> [ОТРЫВОК]
══════════
Раскол становится все глубже, но Александр Трифонович, по-видимому, не знал всех подробностей того, что происходило после его ухода. Не знал, наверное, того, что Солженицын заходил к Асе Берзер в редакцию и говорил, что она должна оставаться там как можно дольше, что некто, встретившись с Асей на улице, не поздоровался. Работа Аси в редакции превращалась в двойную пытку: угнетала необходимость иметь дело с новыми руководителями журнала и мучили, конечно же, разговоры за спиной бывших коллег. А ведь Ася Берзер, как и все оставшиеся в журнале, стремилась к единственному: сохранить все, что возможно, от старого "Нового мира" и как можно более долго. Бывшие коллеги говорили: ничего не удастся! Напрасно себя обманываете. Надо уходить, и пусть этот журнал станет еще хуже, чем "Октябрь".
══════════
> [ЗАДАНИЯ ДЛЯ ВЫПОЛНЕНИЯ]
1) Перескажите содержание отрывка в двух предложениях.
2) Ответьте на вопросы по отрывку.
(а) Кто заходил к Асе Берзер в редакцию и говорил, что ей нужно оставаться там как можно дольше?
(б) Что, по словам бывших коллег, следовало сделать оставшимся в журнале?
(в) Какой журнал упомянут в словах бывших коллег о том, что «Новый мир» может стать еще хуже?
Строки, приведенные после отрывка, — отдельный материал, с ним не связанный.

> [ПЕРЕЧЕНЬ СТРОК]
══════════
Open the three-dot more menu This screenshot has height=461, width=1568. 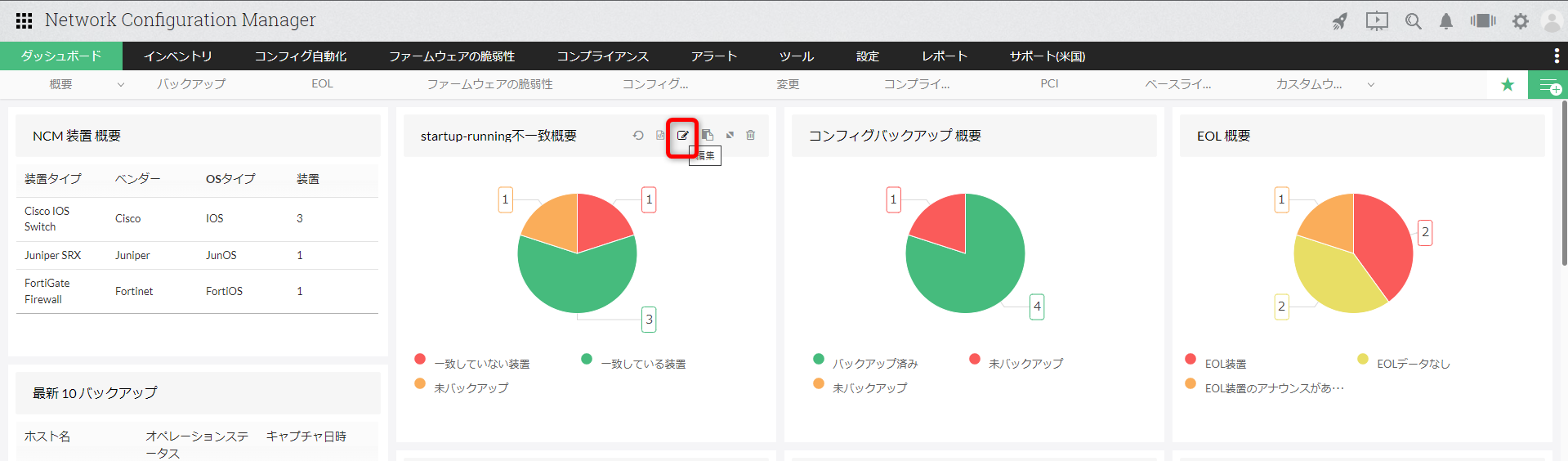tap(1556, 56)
══════════
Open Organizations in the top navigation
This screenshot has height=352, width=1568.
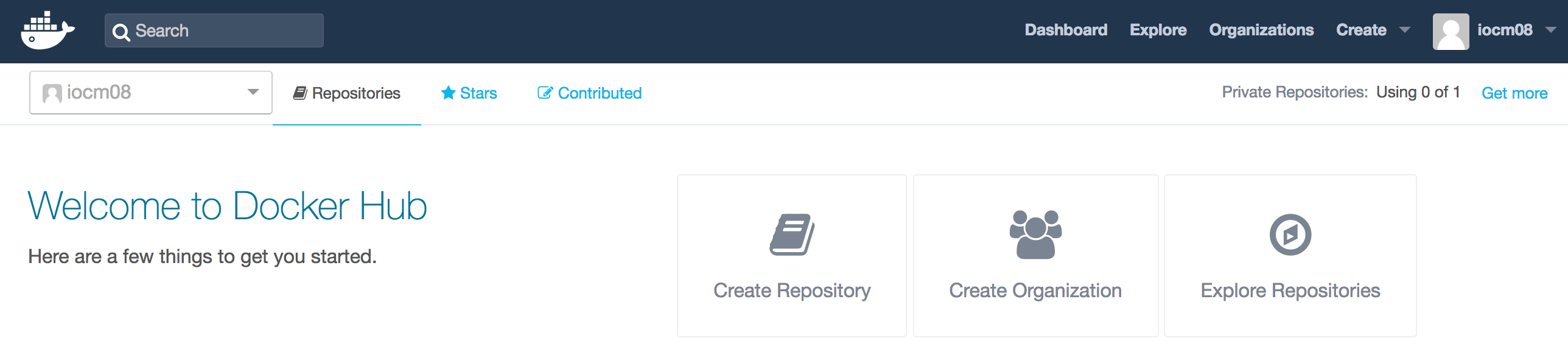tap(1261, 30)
══════════
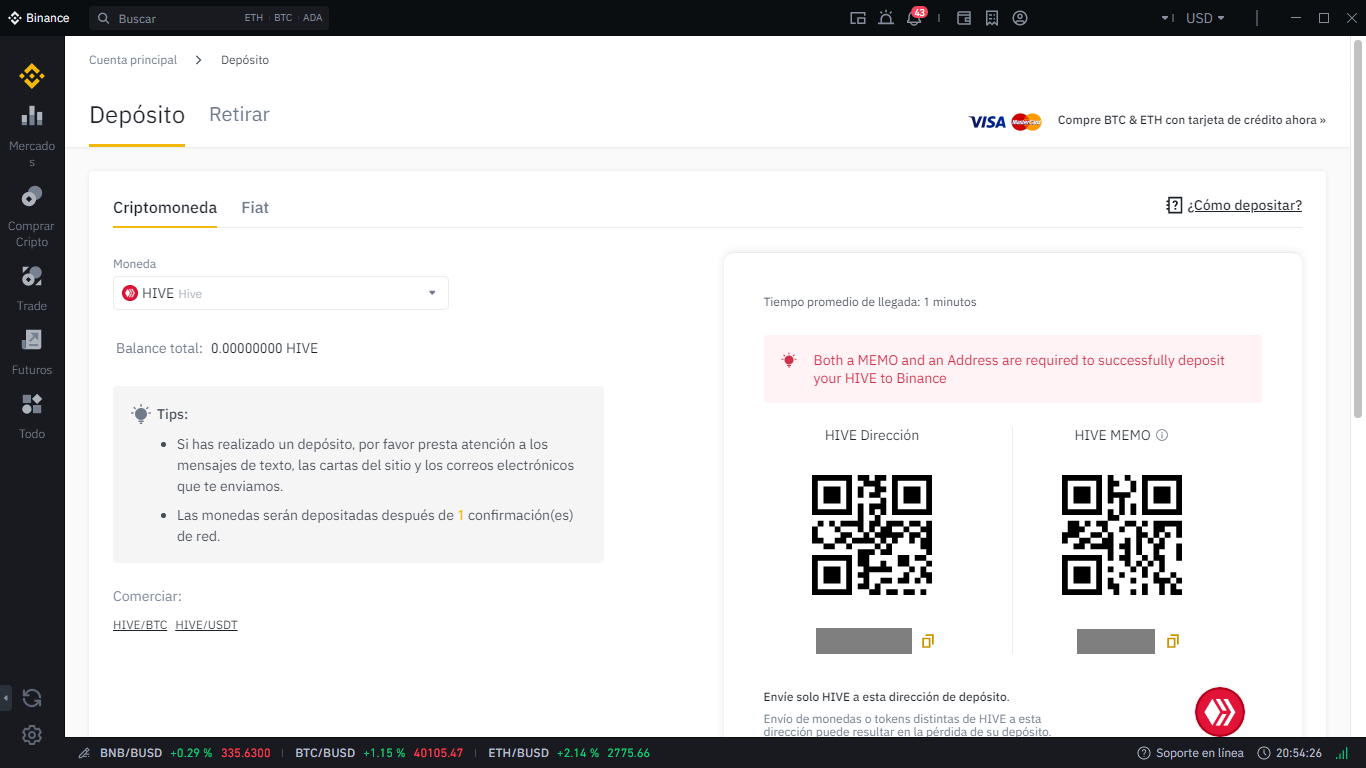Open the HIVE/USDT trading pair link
══════════
> [ОТВЕТЫ К ЗАДАНИЯМ]
1) После ухода Александра Трифоновича Ася Берзер, как и все оставшиеся в журнале, стремилась как можно дольше сохранить все возможное от старого «Нового мира», а Солженицын говорил ей, что она должна оставаться в редакции как можно дольше. Работа превратилась для нее в двойную пытку: угнетала необходимость иметь дело с новыми руководителями журнала и мучили разговоры за спиной бывших коллег, которые считали, что надо уходить.

2)
(а) Солженицын.
(б) Уходить.
(в) «Октябрь».